Task: Transcribe all of the records exactly, leaving every line as it is.

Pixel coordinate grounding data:
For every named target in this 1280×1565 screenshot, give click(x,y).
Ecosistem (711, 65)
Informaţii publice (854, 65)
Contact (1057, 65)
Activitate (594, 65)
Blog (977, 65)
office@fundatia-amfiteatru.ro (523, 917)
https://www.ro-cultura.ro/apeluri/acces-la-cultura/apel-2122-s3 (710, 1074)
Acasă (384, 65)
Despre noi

Task output:
For every named target in this 1280×1565 screenshot, give click(x,y).
Ecosistem (711, 65)
Informaţii publice (854, 65)
Contact (1057, 65)
Activitate (594, 65)
Blog (977, 65)
office@fundatia-amfiteatru.ro (523, 917)
https://www.ro-cultura.ro/apeluri/acces-la-cultura/apel-2122-s3 (710, 1074)
Acasă (384, 65)
Despre noi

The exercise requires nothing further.